This proposal addresses the need for development of room-temperature ionic liquids (RTILs) for use in electrolytes for reversibly electroplating films with specific optical, emissive and electrical properties on demand. Target applications for these electrolytes are devices using reversible electroplating for tuning/regenerating functional surfaces, such as mirrors or thermal emitters, deployed on orbital platforms. Faraday and the University of South Alabama propose to develop RTILs and reversible electrochemical mirror (REM) devices that use reversible electroplating to control the transmission or reflection of light by electrochemically cycling between the reflective metal film and a transmissive surface. RTIL electrolytes for REM devices are attractive because their unique properties are suited as space compatible electrolytes. The low volatility of RTILs may prevent evaporation if exposed to vacuum, and their excellent chemical and thermal stability may enhance tolerance to orbital radiation.
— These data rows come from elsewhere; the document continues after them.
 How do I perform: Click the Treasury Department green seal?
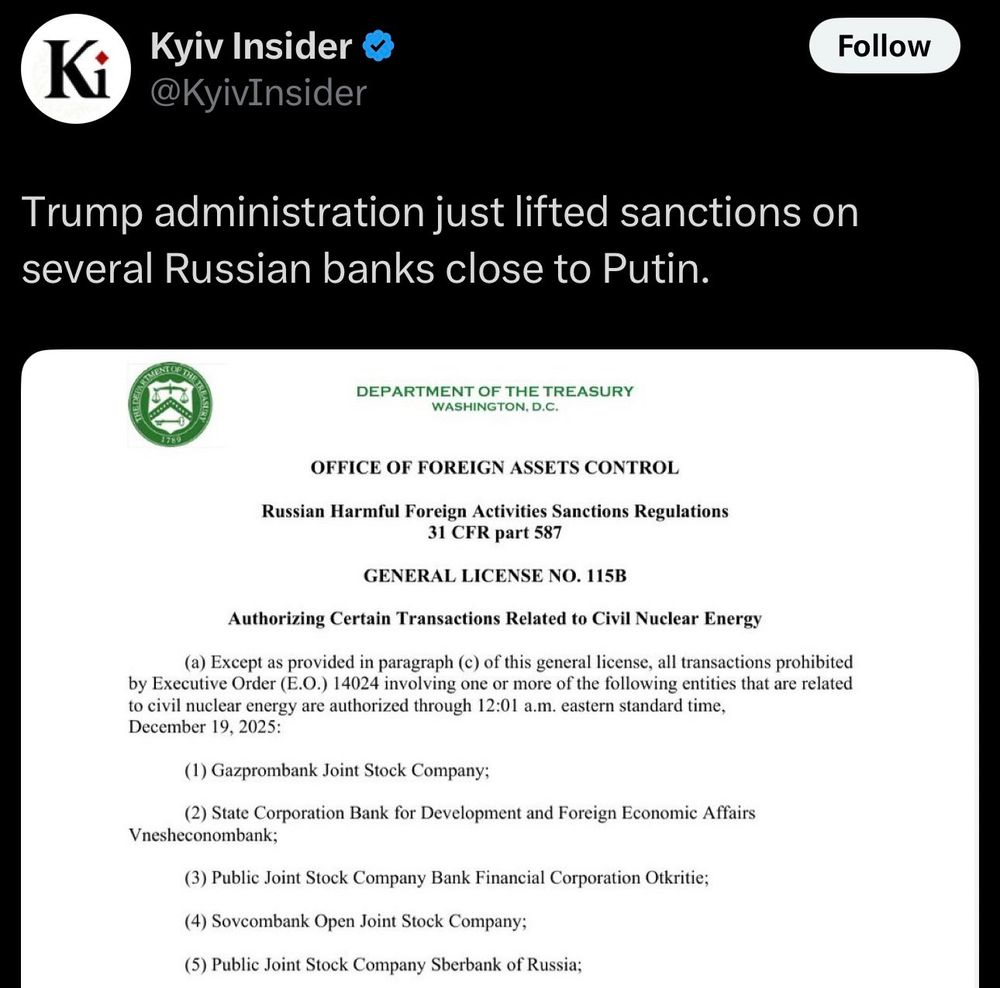coord(170,405)
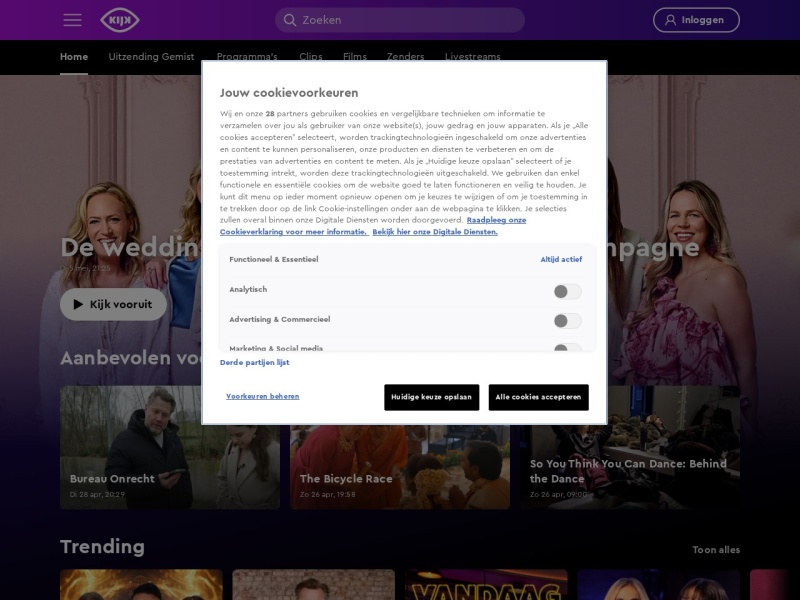
Task: Toggle Marketing & Social media cookies
Action: (567, 347)
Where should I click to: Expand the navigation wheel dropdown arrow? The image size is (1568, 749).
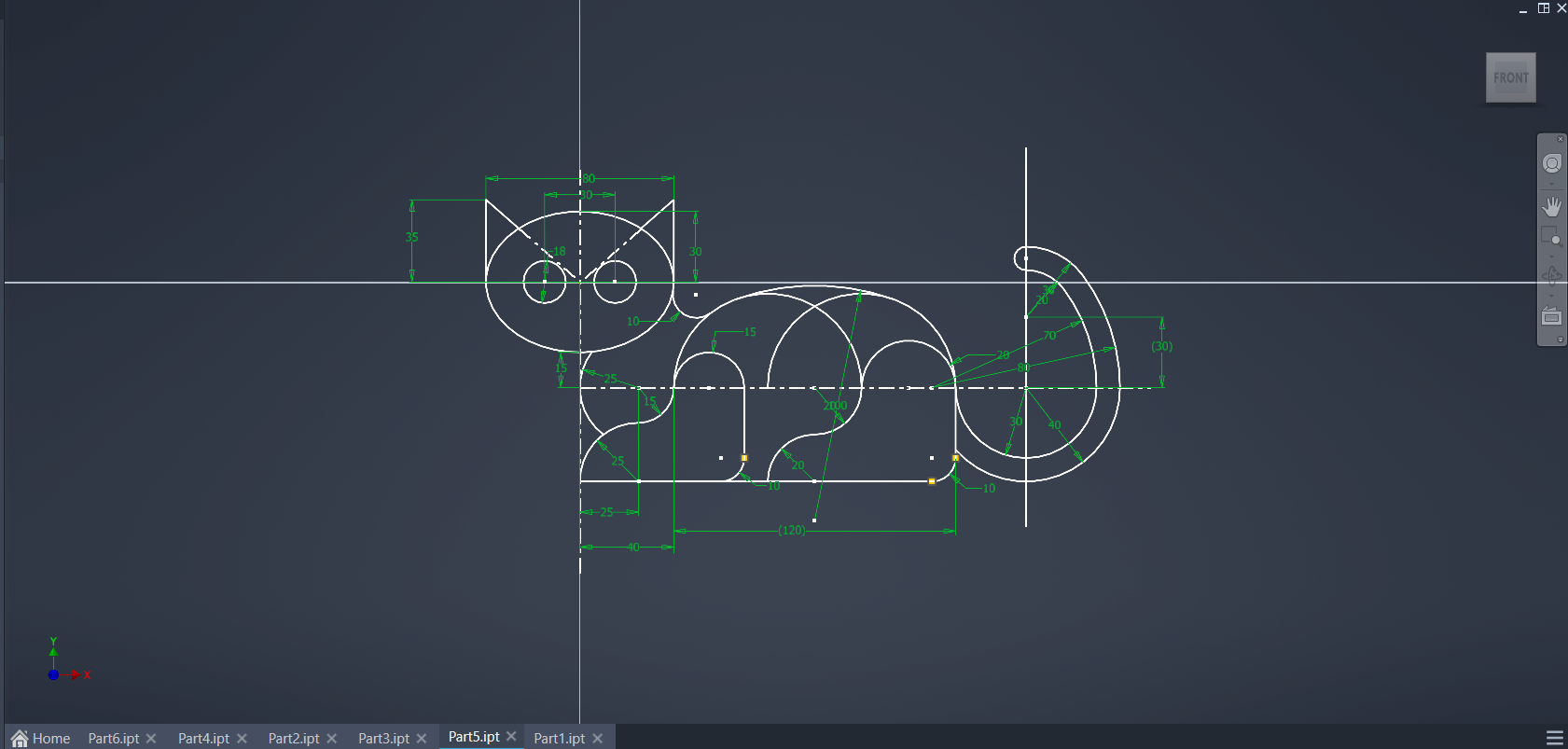(1551, 184)
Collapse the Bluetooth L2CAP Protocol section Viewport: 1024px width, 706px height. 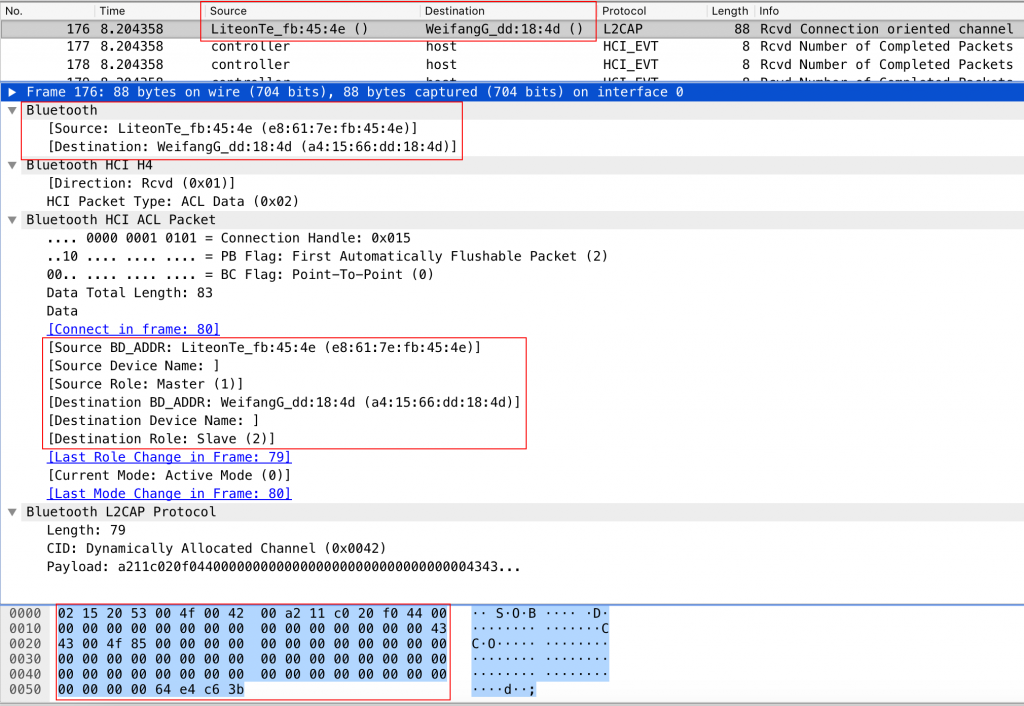click(12, 512)
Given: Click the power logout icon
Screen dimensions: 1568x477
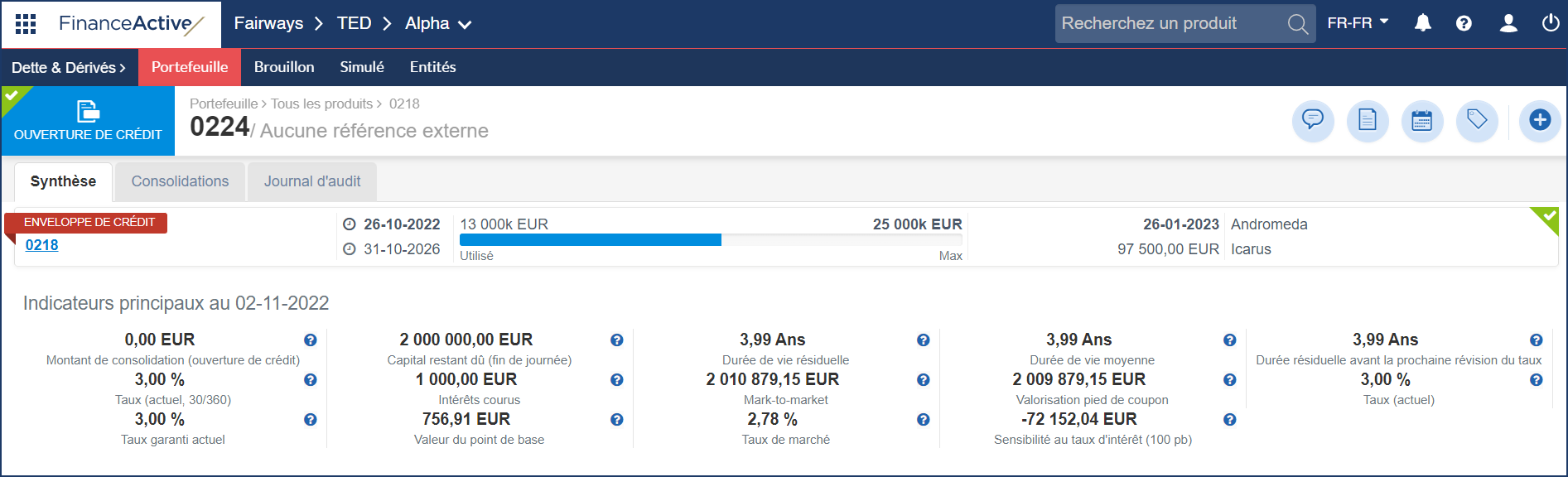Looking at the screenshot, I should pyautogui.click(x=1551, y=23).
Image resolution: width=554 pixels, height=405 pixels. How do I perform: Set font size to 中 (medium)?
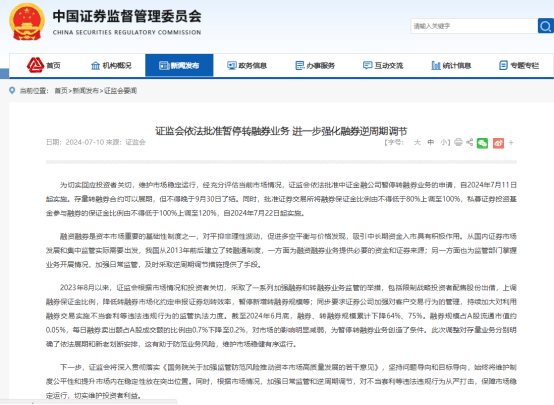coord(430,142)
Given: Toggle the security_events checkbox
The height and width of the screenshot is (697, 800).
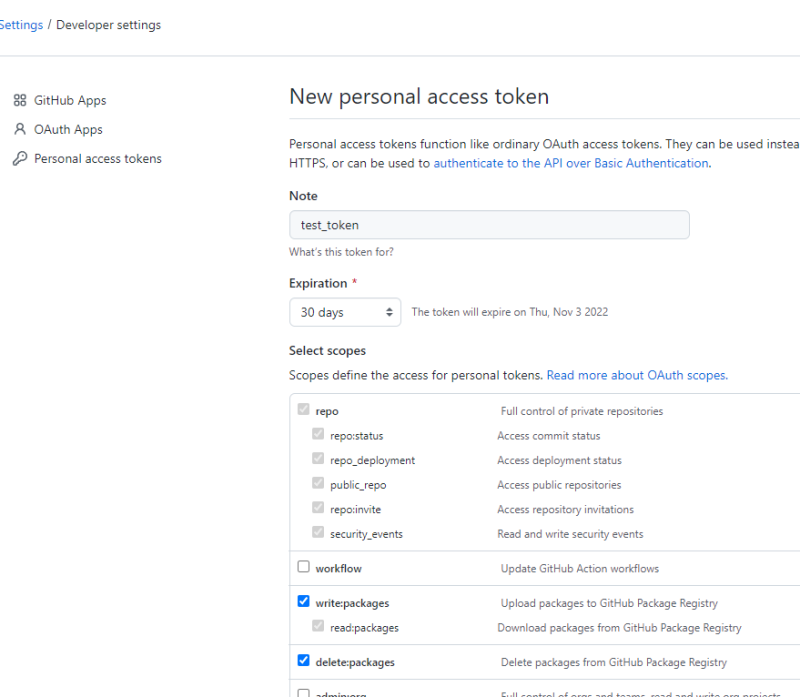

Phase II will optimize RTIL electrolytes for REM devices suitable for orbital deployment, develop CPS cleaning parameters to prolong device cycling lifetime, develop processing conditions to optimize device reflectance and transmission properties on demand, evaluate the impact of long cycle life on device components, develop the technology to a scale relevant to the USAF, and develop a technology transition plan and economic assessment.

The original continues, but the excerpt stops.